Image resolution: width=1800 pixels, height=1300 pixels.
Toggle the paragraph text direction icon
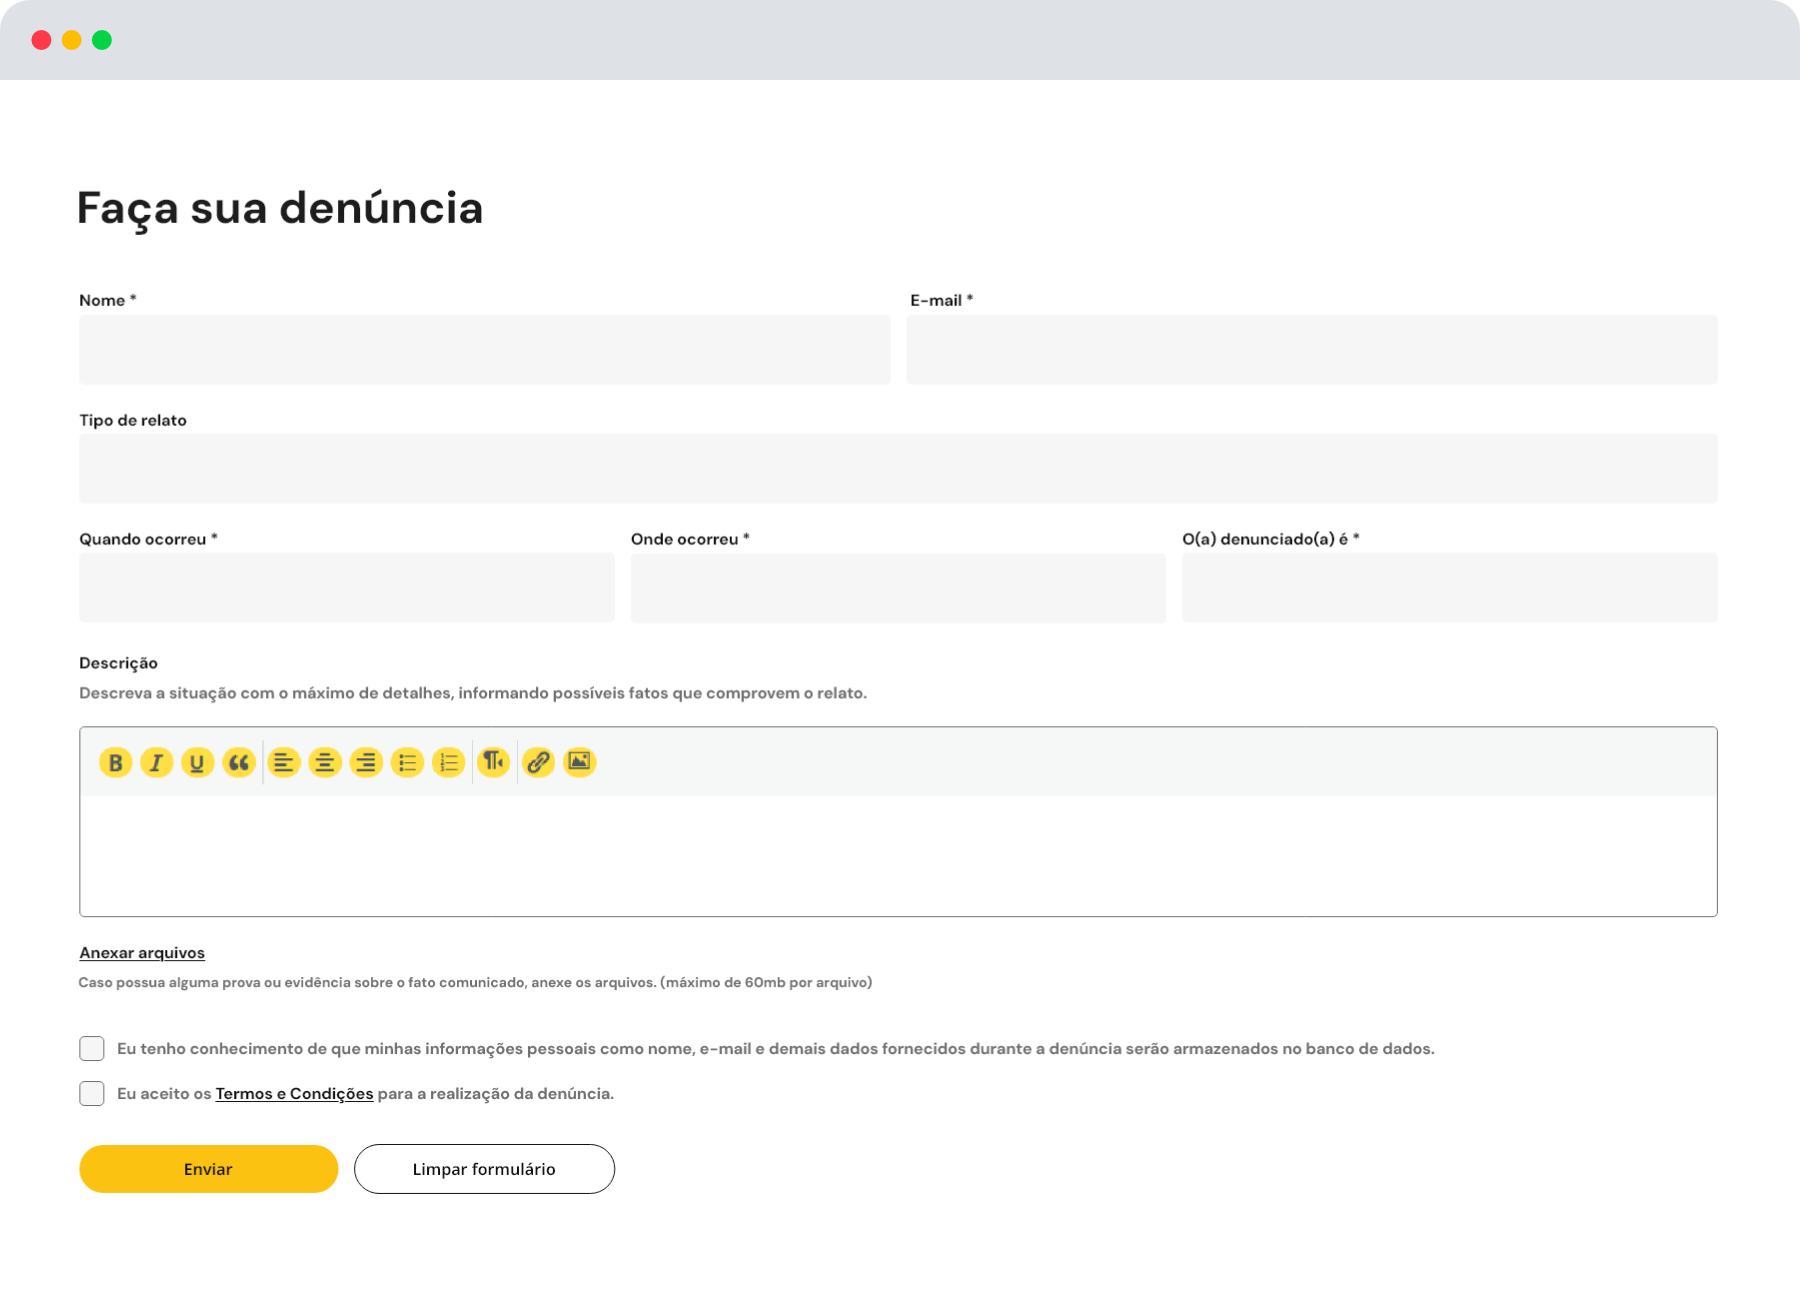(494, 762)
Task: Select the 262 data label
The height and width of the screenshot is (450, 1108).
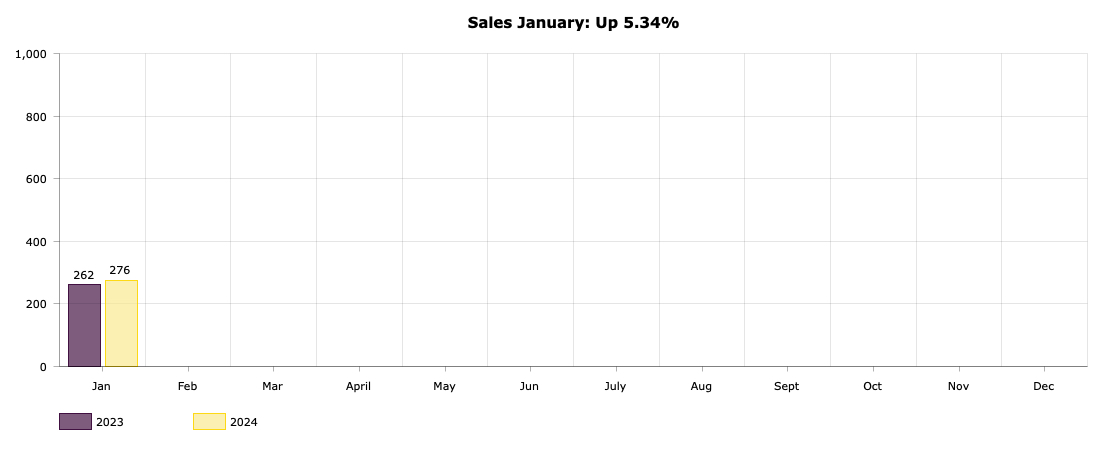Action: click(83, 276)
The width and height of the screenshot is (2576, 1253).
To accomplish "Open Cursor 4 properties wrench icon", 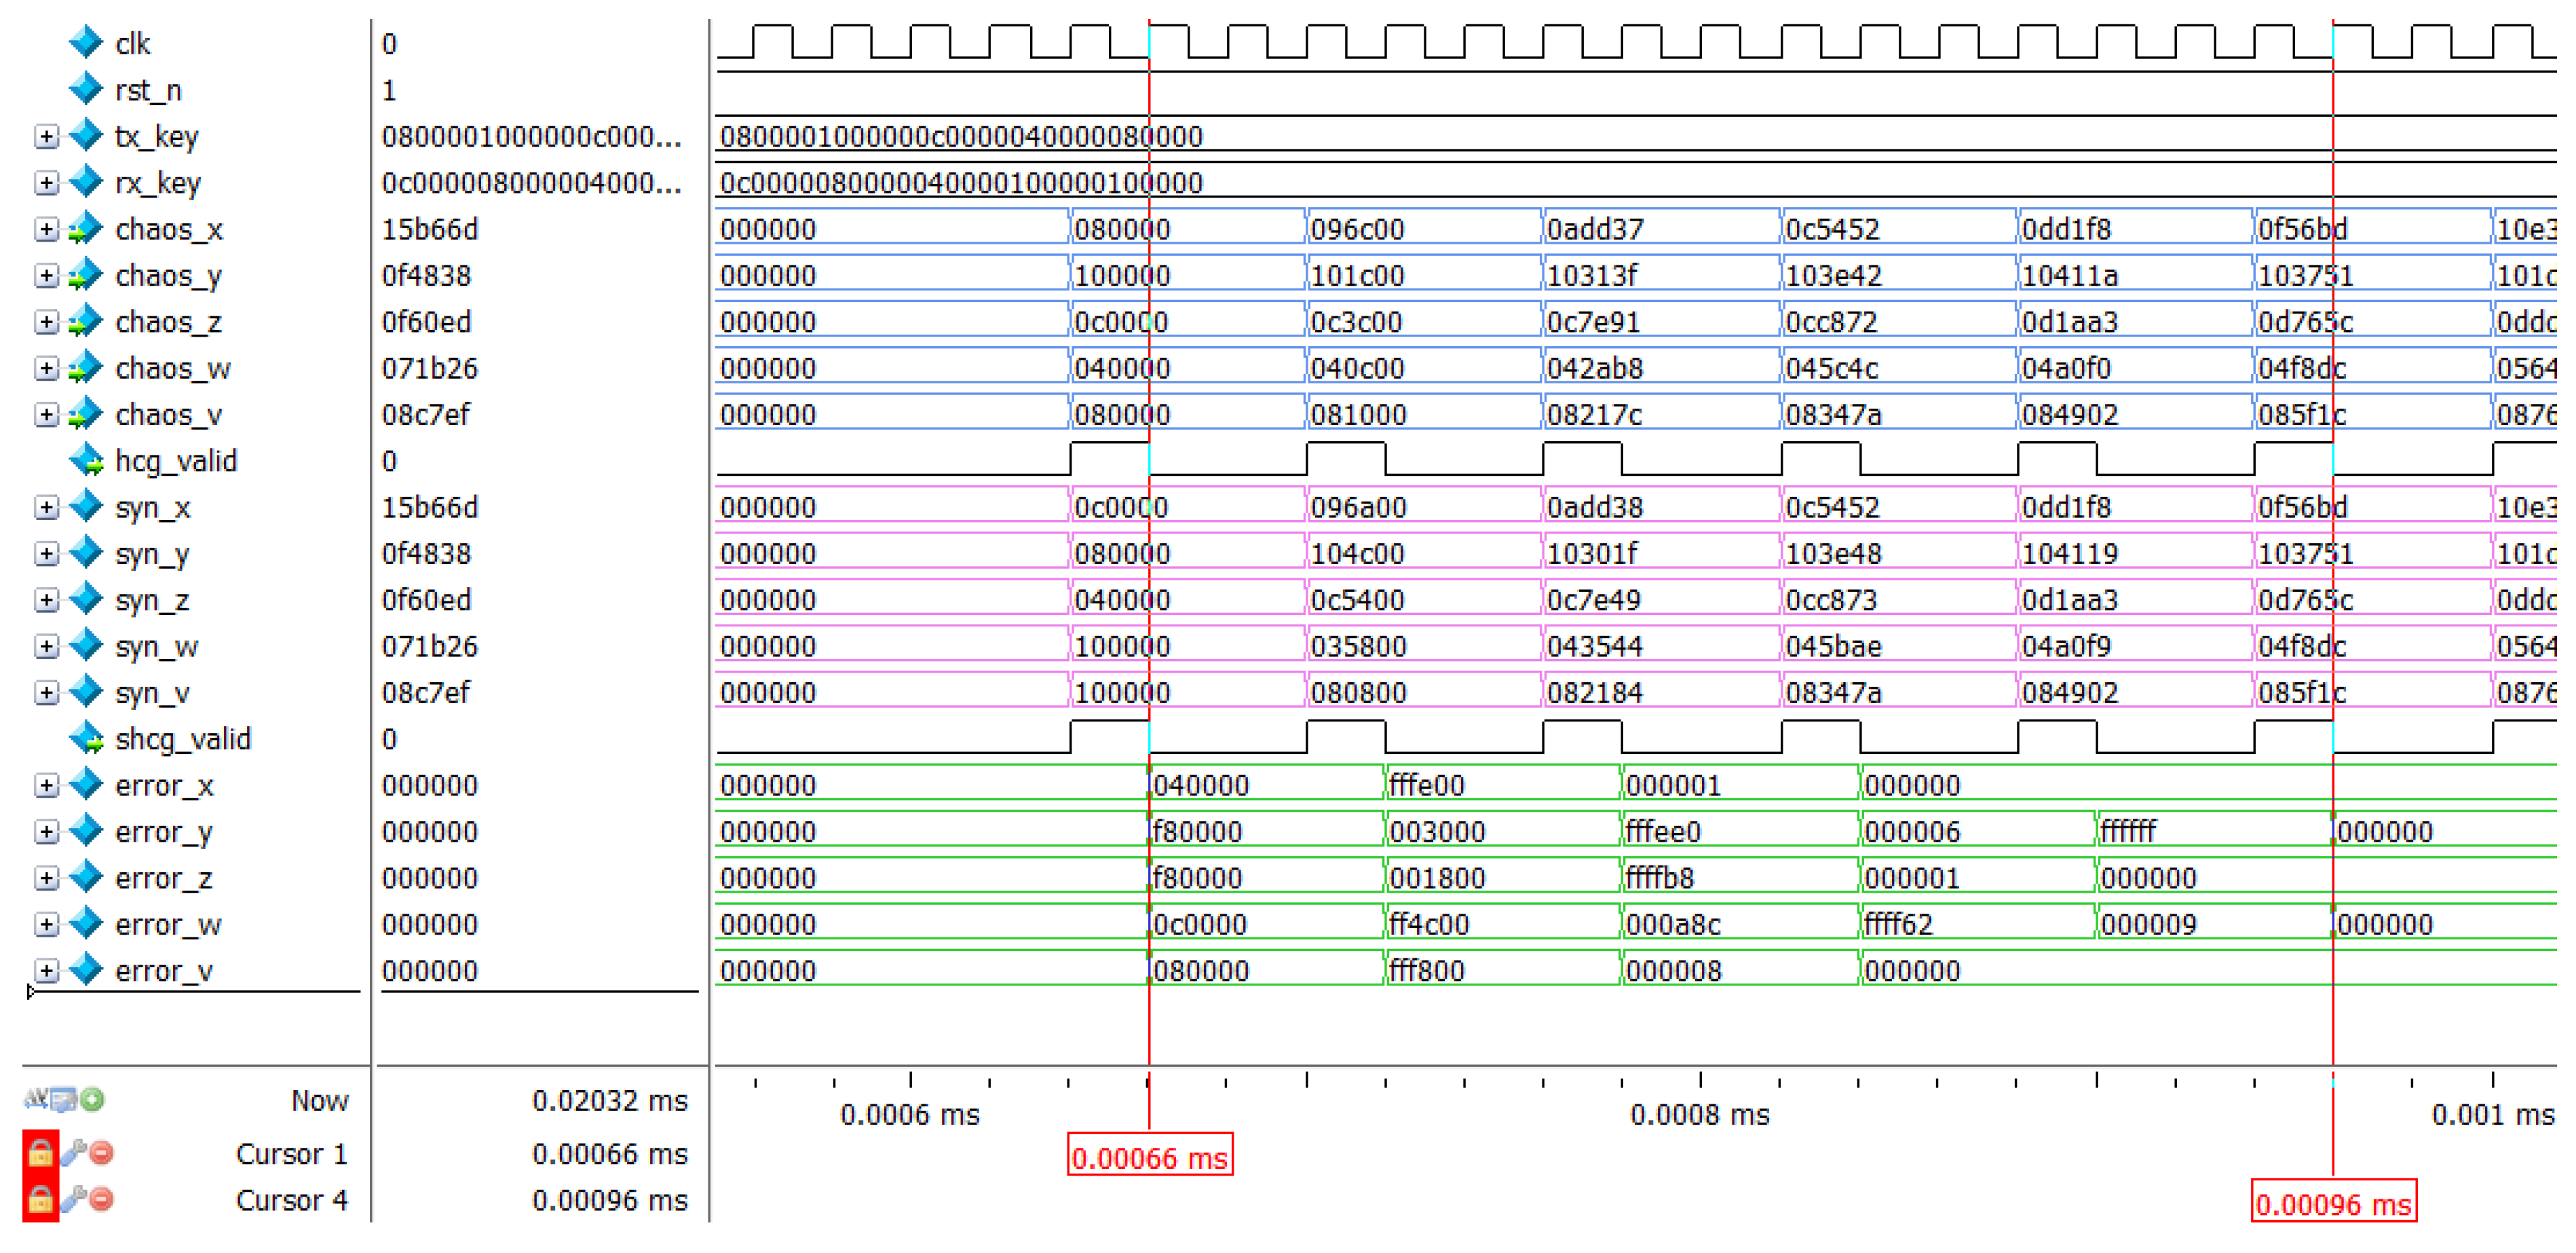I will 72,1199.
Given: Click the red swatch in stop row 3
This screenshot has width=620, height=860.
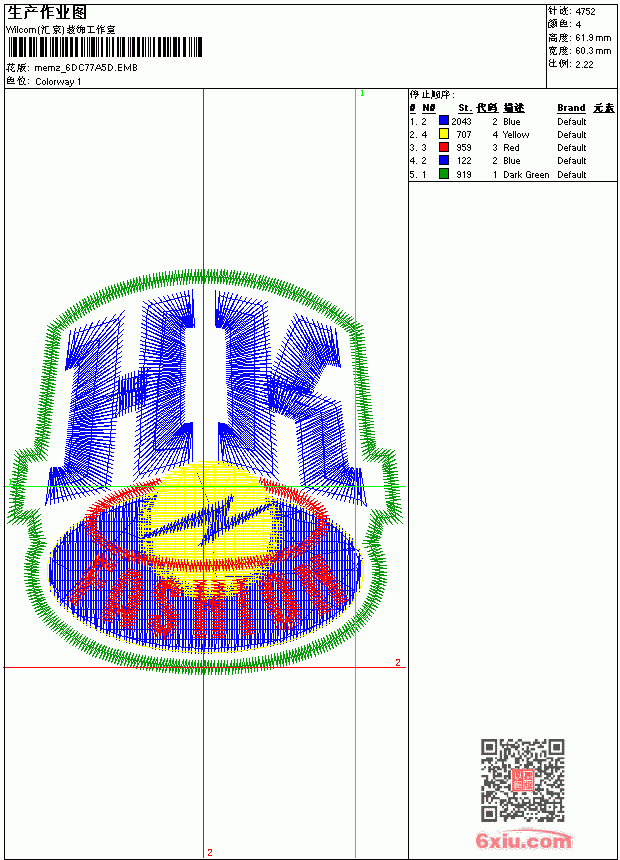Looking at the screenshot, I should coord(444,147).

----------------------------------------

Reproduce word for word the entries starting at the line that contains "Given: Click the red swatch in stop row 3" and ending at the last line of the entries, with both of those lines included. Leave the pictures out.

◆ Result
Given: Click the red swatch in stop row 3
This screenshot has width=620, height=860.
Looking at the screenshot, I should coord(444,147).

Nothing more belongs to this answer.